Stothart was of German/Scottish decent, and was born in Milwaukee, Wisconsin on September 11th 1885. Initially he was headed for a career as a history teacher, but his fascination and love of music soon made him realise that it was music that he wanted to do as a career. While attending the University of Wisconsin he composed and conducted musicals for the Haresfoot Dramatic Club. A show he worked on entitled Manicure Shop became a success and was later staged in Chicago, this gave Stothart the break he needed and led him to undertake further musical studies in Europe, which in turn led the composer to working full time writing music for musical theatre and vaudeville. It was in 1914 that the composer was given a job by Oscar Hammerstein ll as musical director for the operette High Jinks. After three years travelling around the country with various shows, Stothart was given the opportunity to work on his first Broadway musical production Furs and Frills was a farce and was met with favourable reviews.

Over the next ten years or so the composer worked on a string of successful productions and collaborated with many top names in the music business such as Vincent Youmans. It was around 1923 that Stothart’s own compositions began to take centre stage, and in 1925 he was celebrating a hit show of his own which was Rose Marie, written with Rudolf Frimi.This success was soon built upon and Stothart wrote the opera and ballet Song of the Flame with George Gershwin.

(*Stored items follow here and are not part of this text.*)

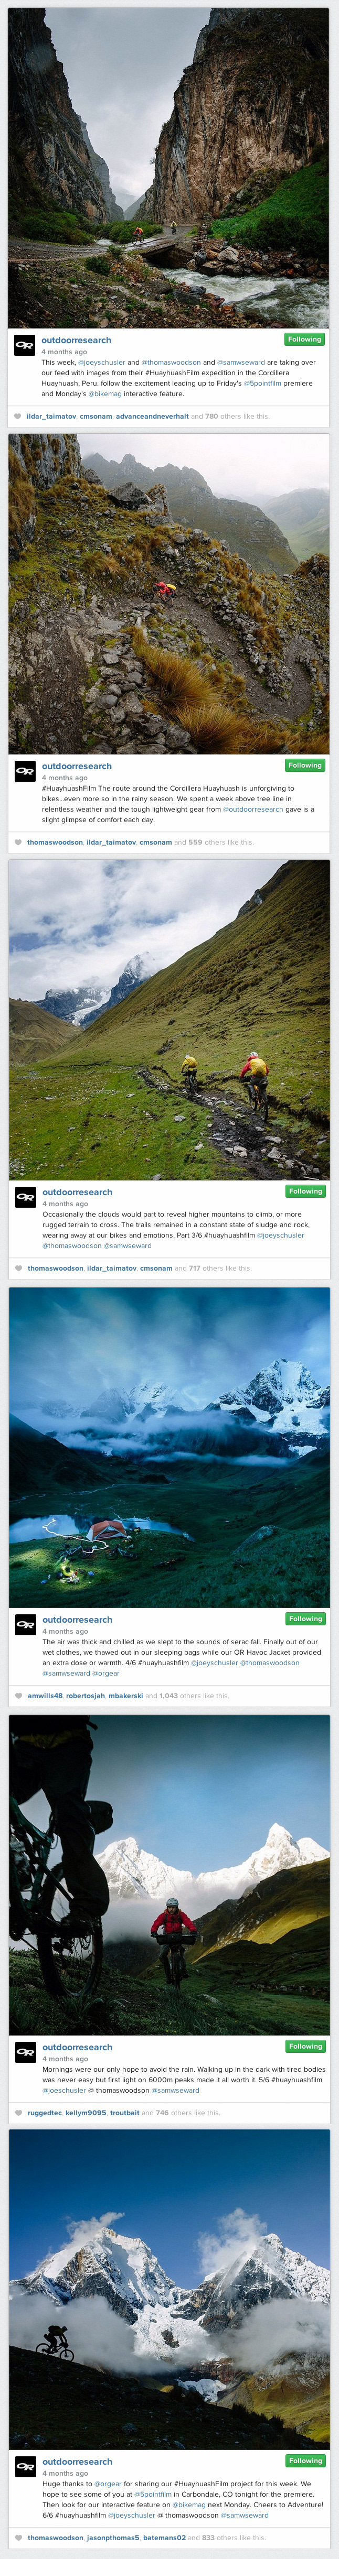Screen dimensions: 339x2559
Task: Click the outdoorresearch username on the 5/6 post
Action: [78, 2047]
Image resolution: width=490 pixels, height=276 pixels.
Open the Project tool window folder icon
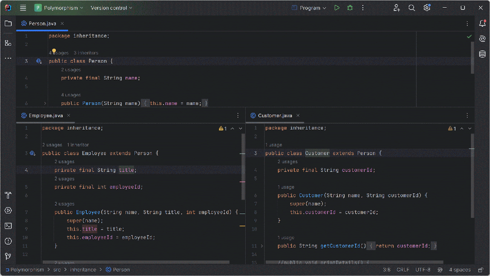coord(8,24)
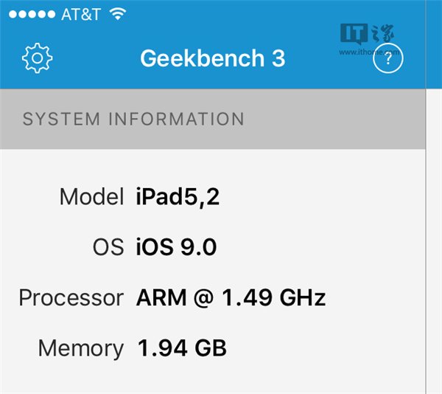Tap the Processor label
This screenshot has width=442, height=394.
[71, 298]
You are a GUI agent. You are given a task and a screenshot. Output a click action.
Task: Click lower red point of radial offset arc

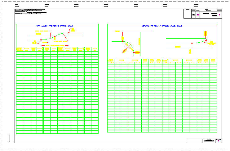pyautogui.click(x=134, y=52)
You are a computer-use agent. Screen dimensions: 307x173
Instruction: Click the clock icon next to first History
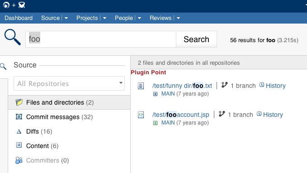pos(262,85)

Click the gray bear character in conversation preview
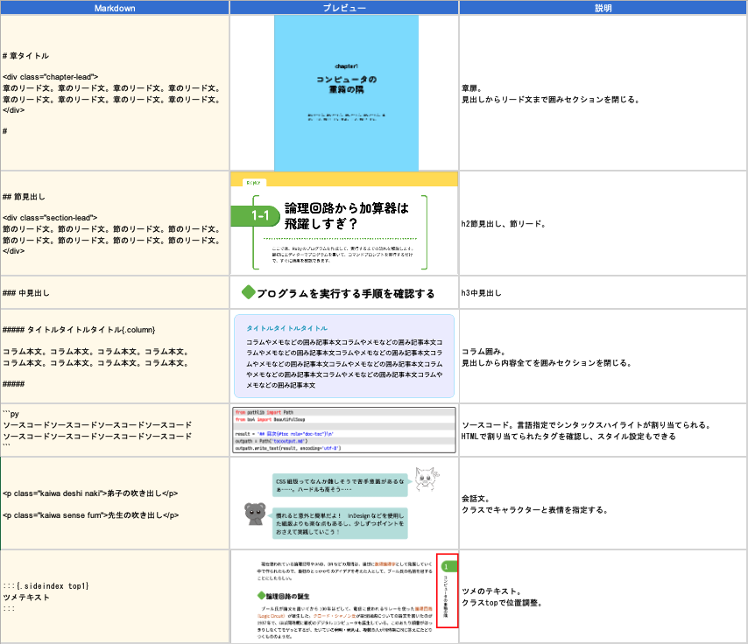point(255,515)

In the late 1920’s the talkies had arrived and soon established themselves as a popular form of entertainment with audiences. Seeing the potential of combining musical theatre and film Louis B Meyer asked the composer to come to Hollywood. It did not take long for Stothart to become a respected and also a sought-after composer in tinsel town, and soon established himself MGM’s foremost composer and musical director. Many of his early film scores were for movies based upon literary classics, such as the 1935 version of The Mutiny on the Bounty and Pride and Prejudice.

The composer’s preferred musical style was to create subtle and melodic interludes, occasionally slipping into a more serious and near mournful style when the storyline called for it. He wrote predominantly for strings, and it was the string section that featured large within his movie scores. He would also weave classical leitmotifs into the fabric of his scores at times referencing the likes of Chopin in his score for The Tale of Two Cities (1935), and Tchaikovsky in movies such as Waterloo Bridge and Conquest from 1940 and 1937 respectively. He was not only a composer of scores for films, Stothart had many roles and one of these was to act as musical supervisor on several the Nelson Eddy and Jeanette MacDonald operettas that were so popular with audiences. The composer often supervising, orchestrating, and conducting on these assignments. He also penned a handful of songs one of his best-known was The Donkey Serenade, which was used in the movie The Firefly in 1937, where it was performed by Allan Jones.
In the 1940’s he worked on films such as Dragon Seed, National Velvet, The Yearling, Northwest Passage, Son of Lassie, Thirty Seconds over Tokyo and so many more. He became the first composer at MGM to win an Academy Award for the musical score to The Wizard of Oz (1939). A studio where the composer spent most of his career. He died at the age of 63 from cancer of the spine.